The FSE Support and Safety Nets

It is important, in principle, not to give the FSE to others by yourself – though circumstances might make this difficult. There are six nets below to support you and your receivers in the FSE. The first net is the normal support you need to have in giving the FSE.

The safety nets also set sensible boundaries and list situations where the appropriate response to help your receiver is to help them find professional help. This is the situation with the second to fourth nets.
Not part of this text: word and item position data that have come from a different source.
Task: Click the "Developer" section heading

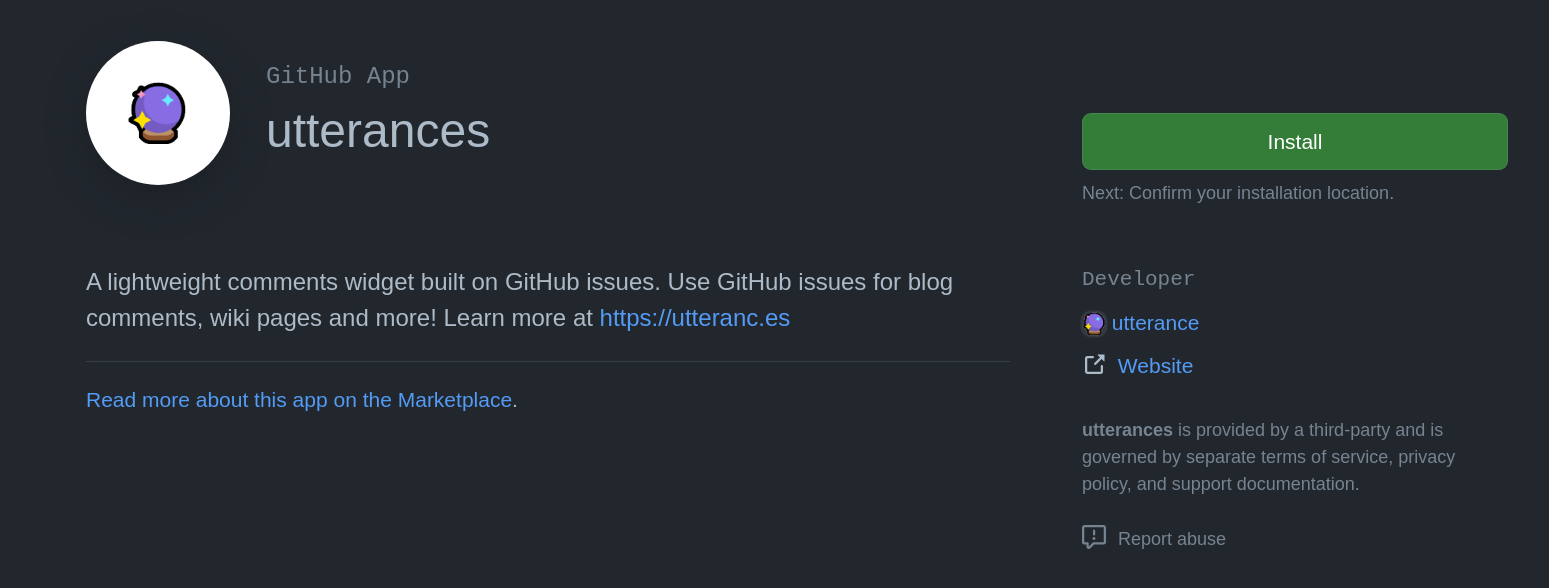Action: pyautogui.click(x=1138, y=279)
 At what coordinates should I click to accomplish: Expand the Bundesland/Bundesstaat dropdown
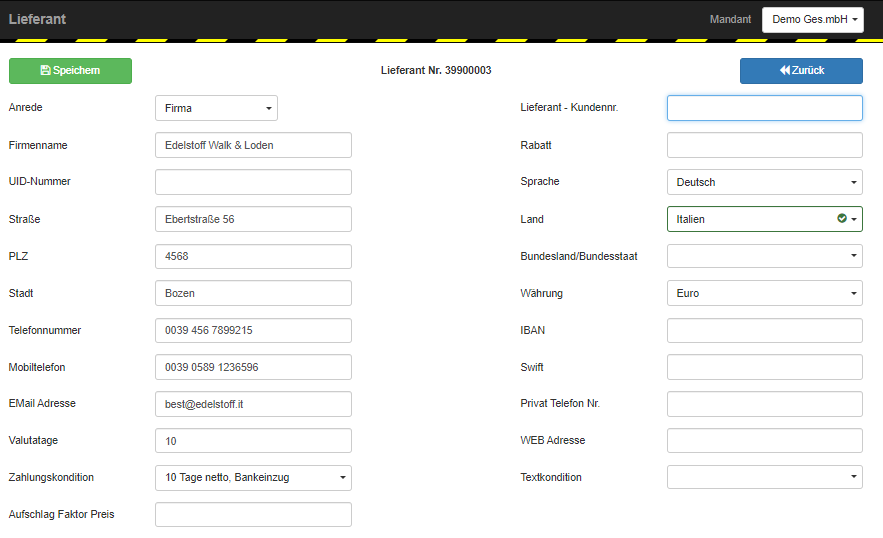764,256
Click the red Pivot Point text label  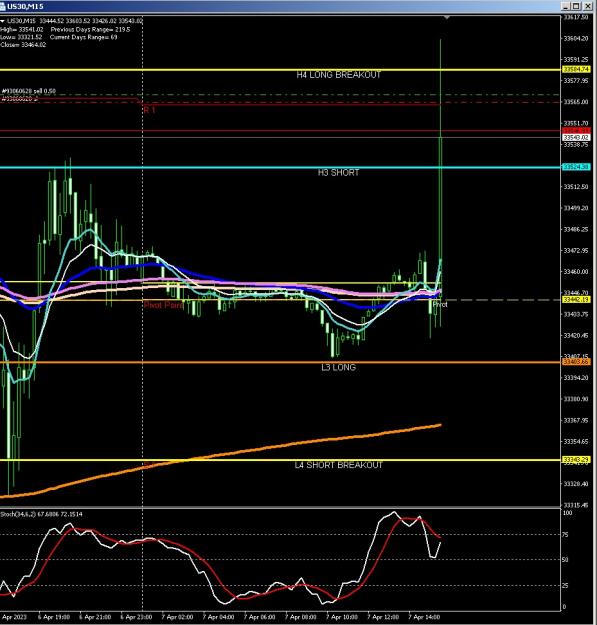click(x=164, y=305)
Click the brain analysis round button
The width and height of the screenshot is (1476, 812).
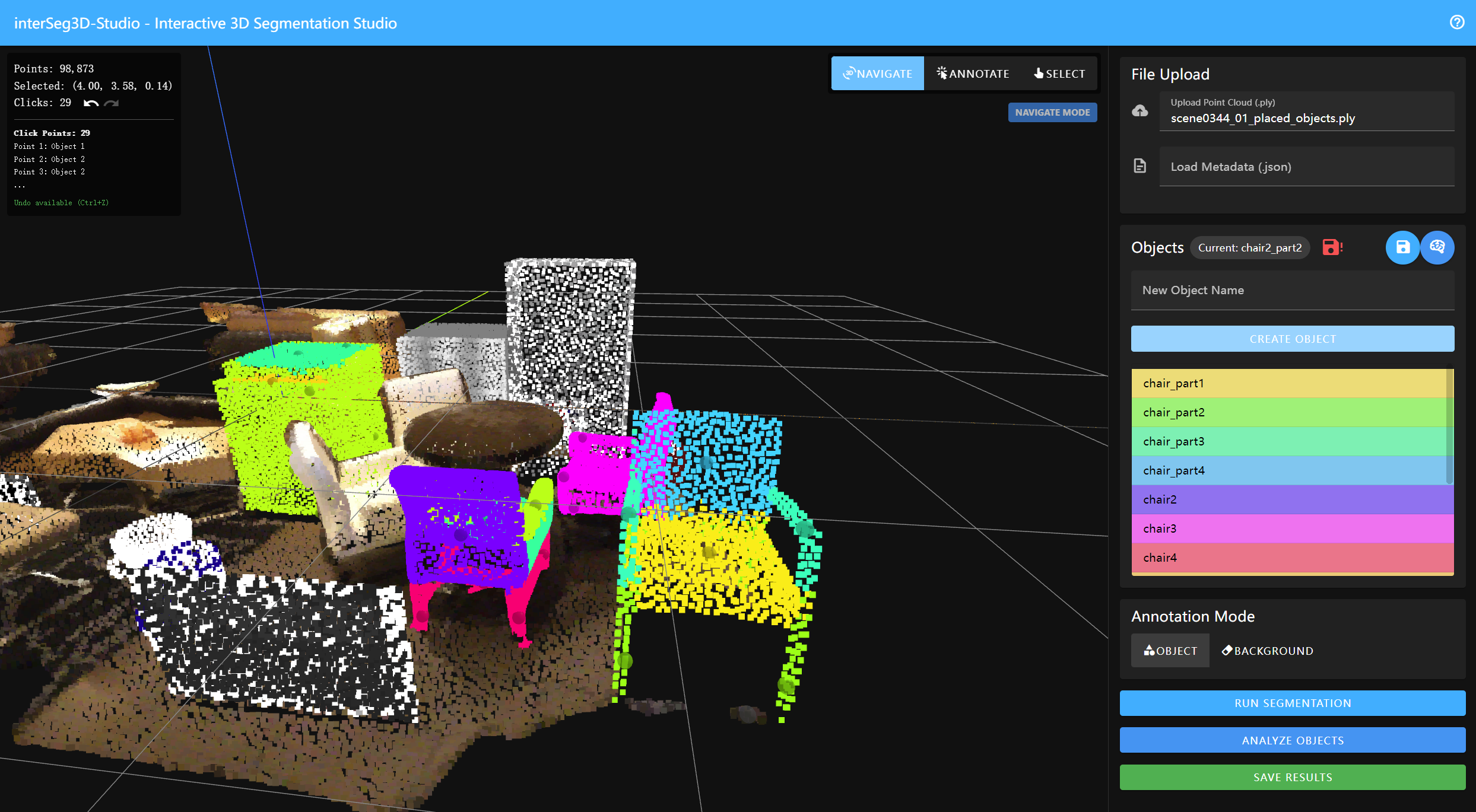(1437, 247)
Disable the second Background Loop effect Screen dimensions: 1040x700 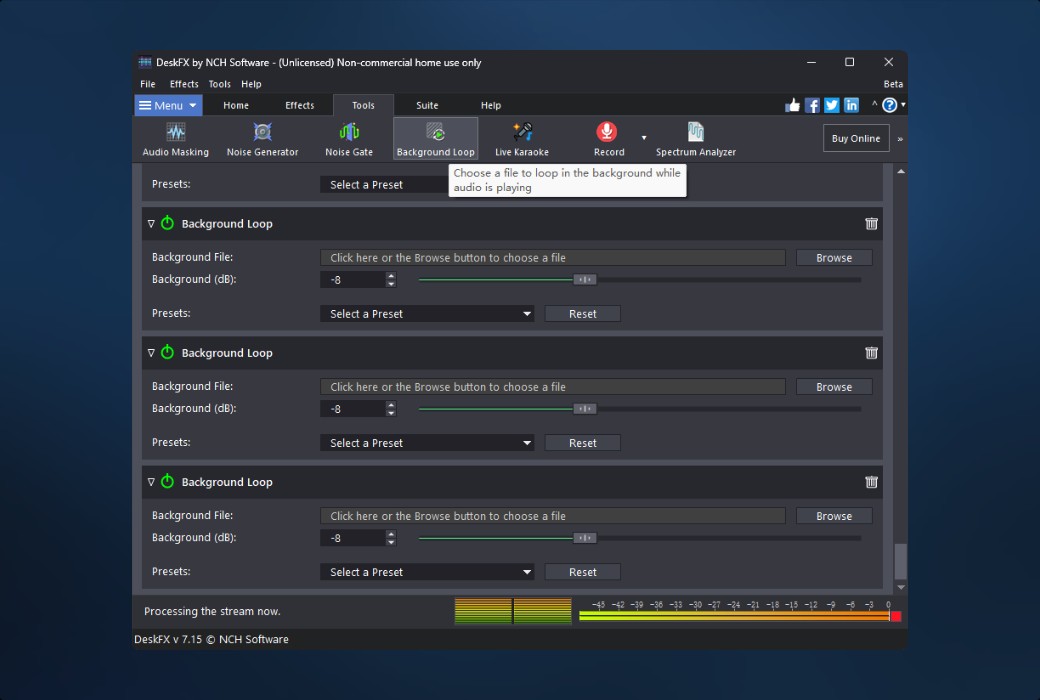167,353

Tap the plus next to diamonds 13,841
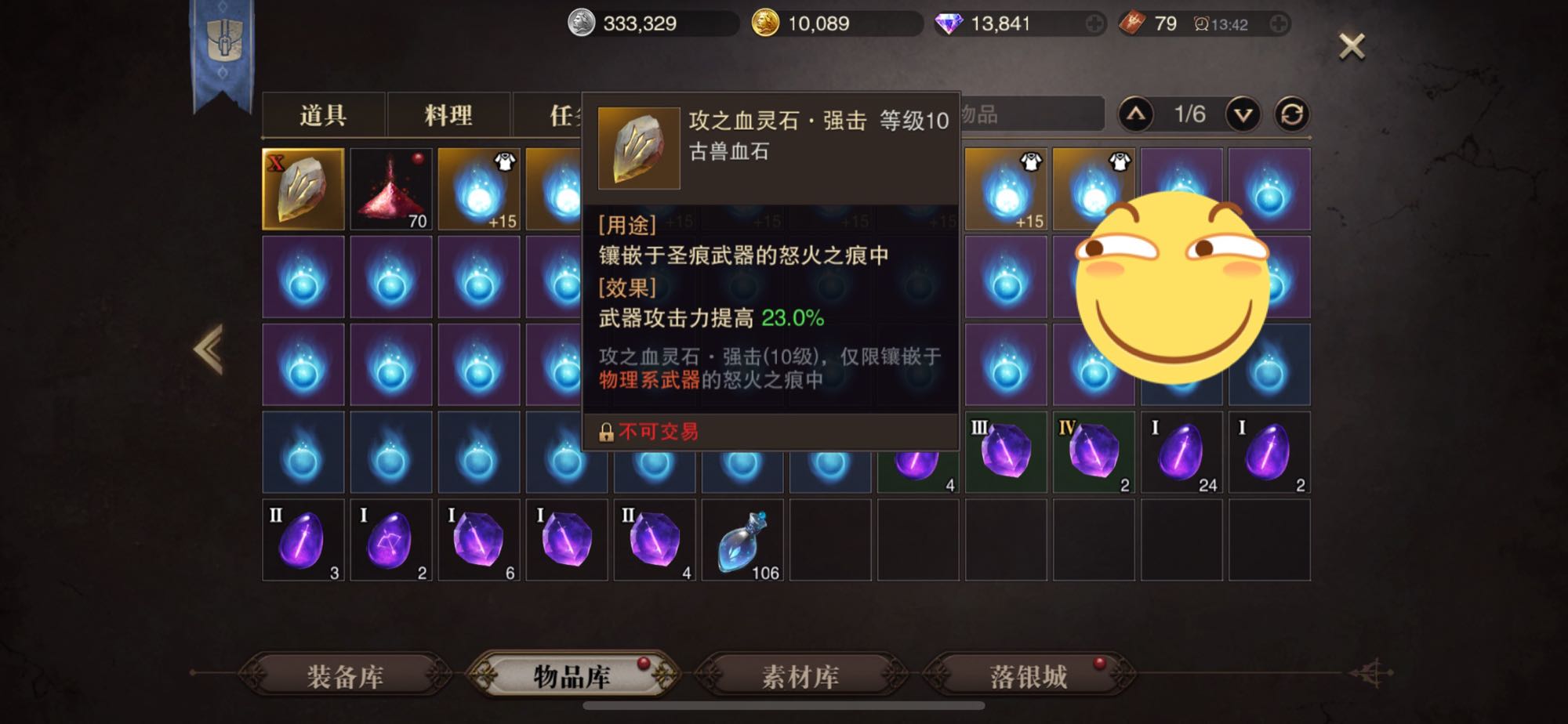(1094, 24)
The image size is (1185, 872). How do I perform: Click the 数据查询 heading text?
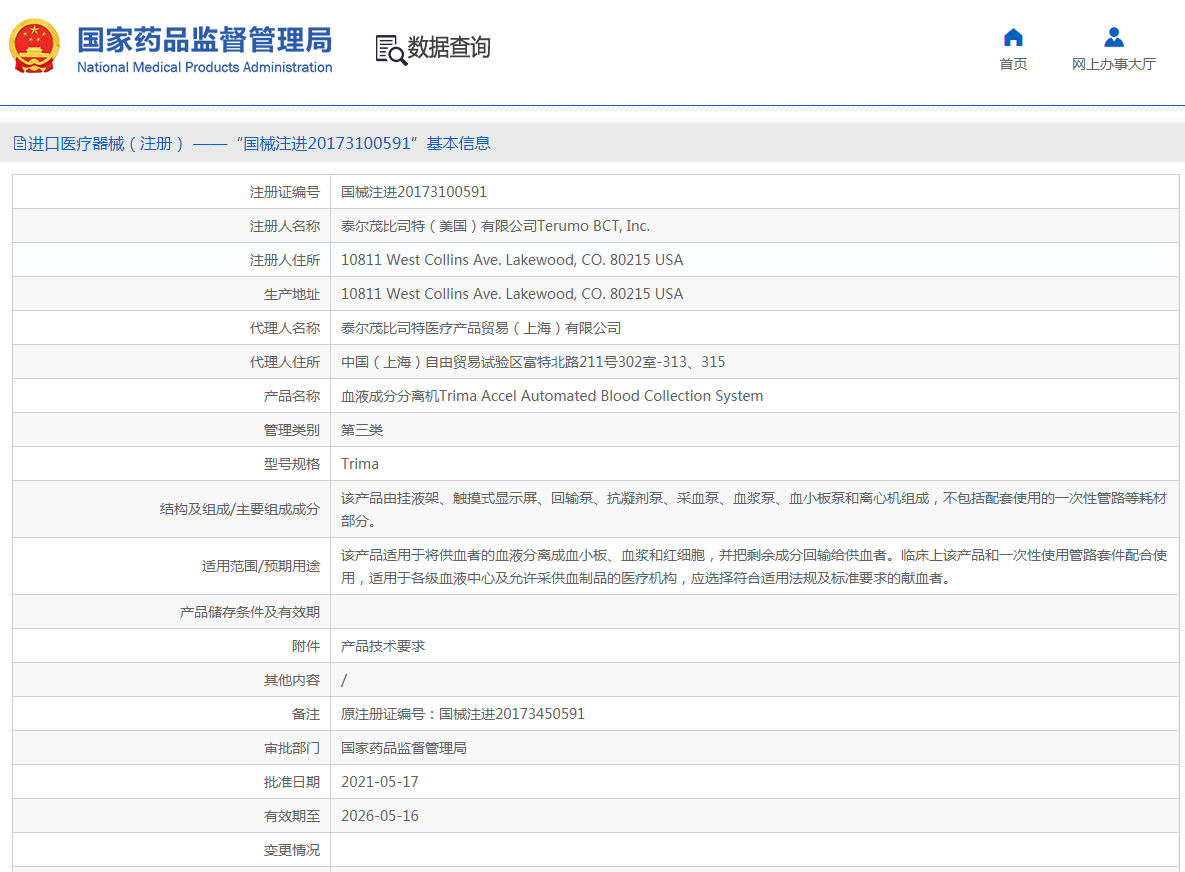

The fifth net is the sphere of all living organisms and creation. Opening yourself to creation can often bring support and peace. The sixth net is mystical. It is that of the Trinity, the Creator, Jesus and Holy Spirit. Learn to see the Trinity in all things because personal Trinitarian relationships will always support and guide you.

Team – Mentor – Partner

Join or form a team of givers to offer the FSE to others. Find a mentor and partner to work with. The FSE Cloud community can help you here. If you are isolated from city centres, you can receive support via Skype, phone or email.

Christian Ministers

Create a list of all local churches, their priests and ministers, pastoral associates, spirituality groups, lay christian initiatives and web sites. Most religious orders also specialise in pastoral ministries.

Spiritual Directors

Make up a local list of professionally trained spiritual directors, spirituality centres, and web contacts for the same. Remember the FSE is ecumenical, so look at what all the christian spirituality centres are offering.

Counsellors

Before you or your team give the FSE make up a local list of doctors, counselors, therapists, christian social services and local health services. Have contact details to hand. Many counselling services have websites.

All Creation

You may be surprised, that in the lack of help from the first four nets, you receive real support from living organisms and even creation itself. You go for that walk in nature, or sit within it in silence, to return home with energy or insight.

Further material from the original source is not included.